▶ **Data**:
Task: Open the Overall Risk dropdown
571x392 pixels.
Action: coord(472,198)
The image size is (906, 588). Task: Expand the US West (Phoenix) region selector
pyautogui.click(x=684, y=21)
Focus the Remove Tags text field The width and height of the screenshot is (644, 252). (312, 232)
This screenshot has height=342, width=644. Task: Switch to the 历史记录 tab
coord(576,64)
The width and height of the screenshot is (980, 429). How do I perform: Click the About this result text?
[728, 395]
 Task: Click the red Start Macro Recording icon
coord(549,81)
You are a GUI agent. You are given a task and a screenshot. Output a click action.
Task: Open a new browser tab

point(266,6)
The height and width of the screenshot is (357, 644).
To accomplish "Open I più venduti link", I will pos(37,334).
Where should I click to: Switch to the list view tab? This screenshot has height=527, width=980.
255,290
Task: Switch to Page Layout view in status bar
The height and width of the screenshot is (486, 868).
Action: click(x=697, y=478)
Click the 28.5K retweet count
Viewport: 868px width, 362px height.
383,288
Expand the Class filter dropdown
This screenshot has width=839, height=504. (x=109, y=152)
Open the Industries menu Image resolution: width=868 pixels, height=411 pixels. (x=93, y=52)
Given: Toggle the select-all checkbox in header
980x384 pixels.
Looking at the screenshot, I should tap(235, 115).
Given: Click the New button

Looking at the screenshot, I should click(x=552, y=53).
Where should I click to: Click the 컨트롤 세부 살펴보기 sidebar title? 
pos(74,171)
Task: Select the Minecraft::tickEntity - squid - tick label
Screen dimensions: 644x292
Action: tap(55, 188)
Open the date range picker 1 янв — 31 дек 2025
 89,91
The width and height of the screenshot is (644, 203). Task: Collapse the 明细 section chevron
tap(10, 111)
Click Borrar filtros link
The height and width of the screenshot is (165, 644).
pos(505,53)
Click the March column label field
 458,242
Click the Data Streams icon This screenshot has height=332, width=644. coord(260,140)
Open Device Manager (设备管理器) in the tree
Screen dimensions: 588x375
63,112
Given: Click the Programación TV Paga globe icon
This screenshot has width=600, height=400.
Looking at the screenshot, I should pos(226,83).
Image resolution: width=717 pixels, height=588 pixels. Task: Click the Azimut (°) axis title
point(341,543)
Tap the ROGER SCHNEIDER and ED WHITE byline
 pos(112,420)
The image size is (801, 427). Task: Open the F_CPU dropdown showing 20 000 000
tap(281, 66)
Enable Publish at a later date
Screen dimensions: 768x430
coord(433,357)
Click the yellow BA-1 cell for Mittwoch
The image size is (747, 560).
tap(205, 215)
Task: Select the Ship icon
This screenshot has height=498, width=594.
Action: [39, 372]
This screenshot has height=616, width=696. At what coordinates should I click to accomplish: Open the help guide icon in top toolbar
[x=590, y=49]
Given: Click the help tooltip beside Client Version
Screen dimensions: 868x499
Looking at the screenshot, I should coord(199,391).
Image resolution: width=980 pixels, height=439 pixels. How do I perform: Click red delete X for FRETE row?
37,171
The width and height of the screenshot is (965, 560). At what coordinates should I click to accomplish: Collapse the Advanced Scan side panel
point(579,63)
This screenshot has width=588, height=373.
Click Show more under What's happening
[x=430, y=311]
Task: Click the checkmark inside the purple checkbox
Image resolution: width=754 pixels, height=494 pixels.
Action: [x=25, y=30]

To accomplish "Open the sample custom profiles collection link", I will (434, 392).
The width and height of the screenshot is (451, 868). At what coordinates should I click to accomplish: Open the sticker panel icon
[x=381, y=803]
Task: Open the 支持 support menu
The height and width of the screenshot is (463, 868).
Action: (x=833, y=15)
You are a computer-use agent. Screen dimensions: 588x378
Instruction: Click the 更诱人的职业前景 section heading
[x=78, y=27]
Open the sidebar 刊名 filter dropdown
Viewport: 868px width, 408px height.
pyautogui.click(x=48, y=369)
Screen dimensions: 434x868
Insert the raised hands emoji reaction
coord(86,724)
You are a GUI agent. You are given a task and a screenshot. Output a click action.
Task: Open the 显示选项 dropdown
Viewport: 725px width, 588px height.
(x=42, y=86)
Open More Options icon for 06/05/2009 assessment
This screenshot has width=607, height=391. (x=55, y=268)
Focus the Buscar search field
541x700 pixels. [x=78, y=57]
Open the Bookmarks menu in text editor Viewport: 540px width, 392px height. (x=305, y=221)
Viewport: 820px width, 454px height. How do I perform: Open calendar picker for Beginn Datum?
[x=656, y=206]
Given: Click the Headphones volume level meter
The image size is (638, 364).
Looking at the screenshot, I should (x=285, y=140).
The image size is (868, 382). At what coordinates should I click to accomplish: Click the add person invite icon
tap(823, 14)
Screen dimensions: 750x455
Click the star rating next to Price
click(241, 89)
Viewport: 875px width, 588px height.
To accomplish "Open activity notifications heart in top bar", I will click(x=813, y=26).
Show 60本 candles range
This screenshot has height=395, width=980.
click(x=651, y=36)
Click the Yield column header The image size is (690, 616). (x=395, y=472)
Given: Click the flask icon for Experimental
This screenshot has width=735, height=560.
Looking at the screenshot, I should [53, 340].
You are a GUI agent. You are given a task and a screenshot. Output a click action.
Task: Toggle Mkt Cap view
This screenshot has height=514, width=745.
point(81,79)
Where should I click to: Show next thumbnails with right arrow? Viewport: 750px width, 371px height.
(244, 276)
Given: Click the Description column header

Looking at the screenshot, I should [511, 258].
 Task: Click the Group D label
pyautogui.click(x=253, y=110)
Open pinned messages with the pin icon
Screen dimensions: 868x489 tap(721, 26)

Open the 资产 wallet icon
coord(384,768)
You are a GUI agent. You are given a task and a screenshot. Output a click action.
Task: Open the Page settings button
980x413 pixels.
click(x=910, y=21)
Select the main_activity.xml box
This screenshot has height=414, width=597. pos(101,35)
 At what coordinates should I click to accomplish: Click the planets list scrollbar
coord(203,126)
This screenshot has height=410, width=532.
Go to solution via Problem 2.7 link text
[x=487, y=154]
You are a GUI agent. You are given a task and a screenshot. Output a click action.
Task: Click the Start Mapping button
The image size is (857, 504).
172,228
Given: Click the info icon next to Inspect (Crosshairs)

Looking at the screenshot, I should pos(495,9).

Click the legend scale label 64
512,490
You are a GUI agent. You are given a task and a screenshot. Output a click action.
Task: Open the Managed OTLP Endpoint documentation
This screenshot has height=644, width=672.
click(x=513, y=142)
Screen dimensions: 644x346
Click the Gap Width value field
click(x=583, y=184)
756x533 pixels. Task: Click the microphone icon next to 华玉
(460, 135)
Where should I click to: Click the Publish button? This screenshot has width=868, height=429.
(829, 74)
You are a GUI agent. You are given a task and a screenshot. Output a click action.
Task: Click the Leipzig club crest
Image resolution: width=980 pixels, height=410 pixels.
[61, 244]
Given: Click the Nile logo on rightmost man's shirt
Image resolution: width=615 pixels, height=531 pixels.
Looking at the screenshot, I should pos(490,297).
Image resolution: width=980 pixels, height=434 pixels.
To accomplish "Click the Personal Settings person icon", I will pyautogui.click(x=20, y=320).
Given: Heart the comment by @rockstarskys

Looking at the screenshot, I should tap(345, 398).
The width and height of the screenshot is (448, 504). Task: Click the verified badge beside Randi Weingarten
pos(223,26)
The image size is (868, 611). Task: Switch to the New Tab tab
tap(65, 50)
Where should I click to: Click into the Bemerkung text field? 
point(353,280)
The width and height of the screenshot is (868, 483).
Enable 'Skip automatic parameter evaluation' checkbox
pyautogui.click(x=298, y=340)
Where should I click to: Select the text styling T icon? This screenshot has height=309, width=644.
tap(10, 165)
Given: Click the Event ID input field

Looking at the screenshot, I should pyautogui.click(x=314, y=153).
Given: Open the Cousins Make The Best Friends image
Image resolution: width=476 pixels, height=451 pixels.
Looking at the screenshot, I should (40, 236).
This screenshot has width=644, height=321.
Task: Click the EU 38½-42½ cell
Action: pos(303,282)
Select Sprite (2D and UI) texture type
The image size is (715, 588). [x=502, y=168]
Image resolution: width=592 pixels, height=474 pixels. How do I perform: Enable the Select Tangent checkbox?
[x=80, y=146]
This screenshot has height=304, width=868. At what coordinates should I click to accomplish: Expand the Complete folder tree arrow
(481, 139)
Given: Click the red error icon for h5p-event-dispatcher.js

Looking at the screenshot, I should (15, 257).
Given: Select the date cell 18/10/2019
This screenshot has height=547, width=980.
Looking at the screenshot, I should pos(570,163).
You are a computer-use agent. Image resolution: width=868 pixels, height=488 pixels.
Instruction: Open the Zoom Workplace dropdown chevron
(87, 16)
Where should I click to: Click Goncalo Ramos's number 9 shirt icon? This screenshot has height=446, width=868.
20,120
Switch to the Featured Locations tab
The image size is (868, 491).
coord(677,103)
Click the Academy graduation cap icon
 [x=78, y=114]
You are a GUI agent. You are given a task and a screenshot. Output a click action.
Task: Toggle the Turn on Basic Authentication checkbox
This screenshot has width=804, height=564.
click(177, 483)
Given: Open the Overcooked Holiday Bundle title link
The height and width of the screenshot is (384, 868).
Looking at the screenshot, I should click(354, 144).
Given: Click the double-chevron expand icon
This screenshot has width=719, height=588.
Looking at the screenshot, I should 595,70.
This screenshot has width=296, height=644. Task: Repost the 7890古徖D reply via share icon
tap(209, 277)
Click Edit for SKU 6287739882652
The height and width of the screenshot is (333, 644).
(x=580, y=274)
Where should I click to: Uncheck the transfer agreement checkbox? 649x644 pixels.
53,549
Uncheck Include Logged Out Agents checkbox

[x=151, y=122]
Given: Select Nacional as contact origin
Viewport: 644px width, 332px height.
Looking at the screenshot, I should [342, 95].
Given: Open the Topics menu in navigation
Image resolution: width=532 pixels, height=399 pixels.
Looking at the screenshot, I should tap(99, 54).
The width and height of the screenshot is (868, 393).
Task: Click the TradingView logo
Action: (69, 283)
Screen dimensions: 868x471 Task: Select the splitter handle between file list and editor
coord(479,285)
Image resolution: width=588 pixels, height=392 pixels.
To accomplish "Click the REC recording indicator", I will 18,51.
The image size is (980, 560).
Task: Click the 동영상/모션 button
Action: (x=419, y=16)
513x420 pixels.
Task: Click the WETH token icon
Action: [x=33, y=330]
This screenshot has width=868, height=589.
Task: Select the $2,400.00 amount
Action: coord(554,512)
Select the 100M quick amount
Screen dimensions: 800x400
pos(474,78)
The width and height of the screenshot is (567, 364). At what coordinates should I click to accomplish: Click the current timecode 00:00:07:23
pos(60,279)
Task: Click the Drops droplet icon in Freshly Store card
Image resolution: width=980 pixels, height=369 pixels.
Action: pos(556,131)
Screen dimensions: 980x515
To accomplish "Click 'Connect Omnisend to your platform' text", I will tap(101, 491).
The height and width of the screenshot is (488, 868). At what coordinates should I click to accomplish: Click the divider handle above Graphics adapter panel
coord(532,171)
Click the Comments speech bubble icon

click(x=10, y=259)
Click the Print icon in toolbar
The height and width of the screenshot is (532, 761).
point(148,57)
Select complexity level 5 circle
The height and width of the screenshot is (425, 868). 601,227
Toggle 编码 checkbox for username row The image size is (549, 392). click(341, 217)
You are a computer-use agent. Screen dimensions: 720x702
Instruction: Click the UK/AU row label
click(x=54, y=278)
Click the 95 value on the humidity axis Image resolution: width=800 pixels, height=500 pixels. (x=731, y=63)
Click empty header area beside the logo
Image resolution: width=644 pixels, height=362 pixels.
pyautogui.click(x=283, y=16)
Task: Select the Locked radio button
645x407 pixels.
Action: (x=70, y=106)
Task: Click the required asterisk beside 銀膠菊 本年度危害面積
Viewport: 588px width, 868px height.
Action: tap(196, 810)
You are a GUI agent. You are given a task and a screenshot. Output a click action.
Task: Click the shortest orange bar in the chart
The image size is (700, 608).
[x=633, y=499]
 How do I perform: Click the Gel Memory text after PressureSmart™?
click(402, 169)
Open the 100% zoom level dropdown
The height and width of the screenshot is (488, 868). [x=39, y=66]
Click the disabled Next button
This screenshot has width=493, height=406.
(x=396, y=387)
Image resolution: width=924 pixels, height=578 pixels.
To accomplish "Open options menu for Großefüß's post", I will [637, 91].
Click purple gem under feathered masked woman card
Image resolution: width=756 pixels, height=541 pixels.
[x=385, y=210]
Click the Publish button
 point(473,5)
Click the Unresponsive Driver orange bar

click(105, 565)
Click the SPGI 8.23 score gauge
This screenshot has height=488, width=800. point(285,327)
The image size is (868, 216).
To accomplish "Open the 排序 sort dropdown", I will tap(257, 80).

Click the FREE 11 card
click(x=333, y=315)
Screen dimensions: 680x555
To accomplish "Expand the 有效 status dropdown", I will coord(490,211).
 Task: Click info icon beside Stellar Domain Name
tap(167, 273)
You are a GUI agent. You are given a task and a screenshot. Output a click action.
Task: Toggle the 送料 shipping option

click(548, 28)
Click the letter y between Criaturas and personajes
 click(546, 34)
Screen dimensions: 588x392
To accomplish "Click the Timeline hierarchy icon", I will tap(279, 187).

▶ **Task prompt**:
Above are the records; from them, give again exactly the lines from the one containing "You are a computer-use agent. Screen dimensions: 720x702" to the one containing "The image size is (868, 216).", both lines included, and nothing more.

▶ **Exercise answer**:
You are a computer-use agent. Screen dimensions: 720x702
Instruction: Click the UK/AU row label
click(x=54, y=278)
Click the 95 value on the humidity axis Image resolution: width=800 pixels, height=500 pixels. (x=731, y=63)
Click empty header area beside the logo
Image resolution: width=644 pixels, height=362 pixels.
pyautogui.click(x=283, y=16)
Task: Select the Locked radio button
645x407 pixels.
Action: (x=70, y=106)
Task: Click the required asterisk beside 銀膠菊 本年度危害面積
Viewport: 588px width, 868px height.
Action: tap(196, 810)
You are a GUI agent. You are given a task and a screenshot. Output a click action.
Task: Click the shortest orange bar in the chart
The image size is (700, 608).
[x=633, y=499]
 How do I perform: Click the Gel Memory text after PressureSmart™?
click(402, 169)
Open the 100% zoom level dropdown
The height and width of the screenshot is (488, 868). [x=39, y=66]
Click the disabled Next button
This screenshot has width=493, height=406.
(x=396, y=387)
Image resolution: width=924 pixels, height=578 pixels.
To accomplish "Open options menu for Großefüß's post", I will [637, 91].
Click purple gem under feathered masked woman card
Image resolution: width=756 pixels, height=541 pixels.
[x=385, y=210]
Click the Publish button
 point(473,5)
Click the Unresponsive Driver orange bar

click(105, 565)
Click the SPGI 8.23 score gauge
This screenshot has height=488, width=800. point(285,327)
The image size is (868, 216).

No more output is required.